Review: Lasse-Marc Riek - Helgoland
Despite Helgoland being blown up in 1947 and serving as a training site for British bombers in the years after, birds have since become a triumphantly present sonic life force on the island. In fact it’s one of the most bird-dense spots in the whole of Europe, and sure enough, Riek’s collection of field recordings from the island bustles with squawks and whines that bleat aggressively in the foreground and haunt the distant horizon on mass, babbling over and amongst the tides that bubbles on Helgoland’s perimeter like a thick, reactive potion.
No one knows how the birds survived the island’s obliteration in the 40s and 50s, and some of the finest parts of the collection exhibit not the intricate makeup of each bird call in turn, but portray the birds as an immortal swarm; those moments that lose the definition of the individual to shift focus onto the awesome power of the relentless chorus, as an impersonal cloud that silence has no hope of infiltrating.

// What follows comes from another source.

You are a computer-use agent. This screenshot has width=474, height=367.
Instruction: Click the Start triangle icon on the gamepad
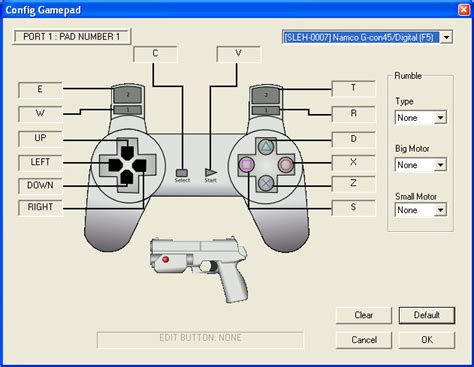[x=211, y=172]
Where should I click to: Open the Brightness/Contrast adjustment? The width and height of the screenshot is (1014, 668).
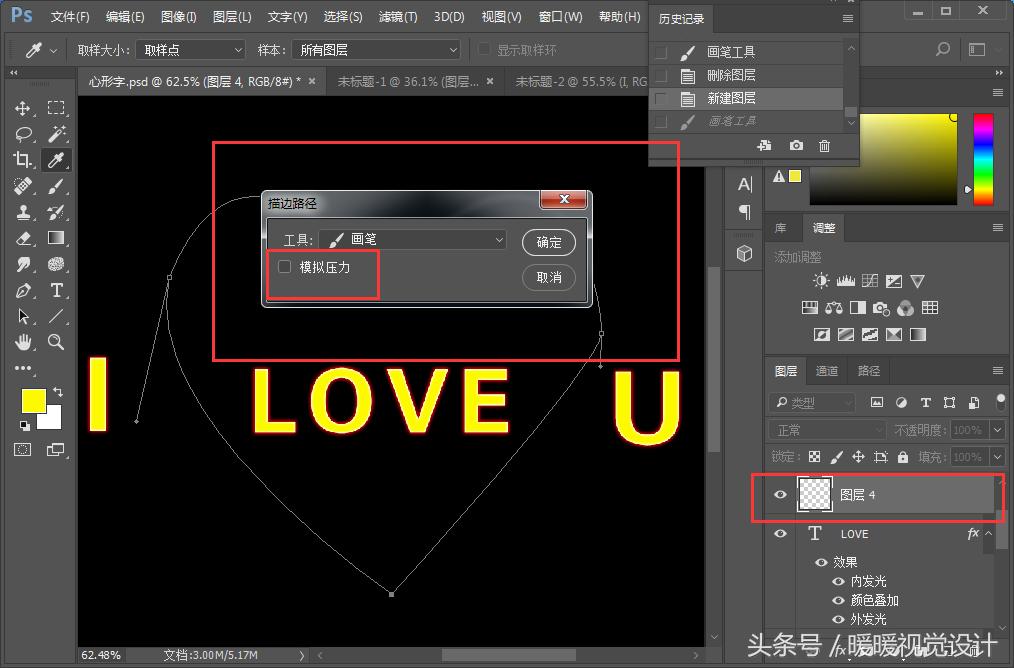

One cannot fathom how such a formidable wall of sound – one comprised of hundreds of tiny falsetto stabs and glissando slurps – could ever be penetrated, let alone hushed.
Latter tracks introduce the cries of grey seals, whose pitch range disturbingly close to that of the human voice in distress. In particular, the groans of the pups sound like the calls of a lost child– a lone character lost in a flock of ocean spray and waves of mysterious and eclectic birdsong, trapped on an island of imposing and rather eerie sonic personality.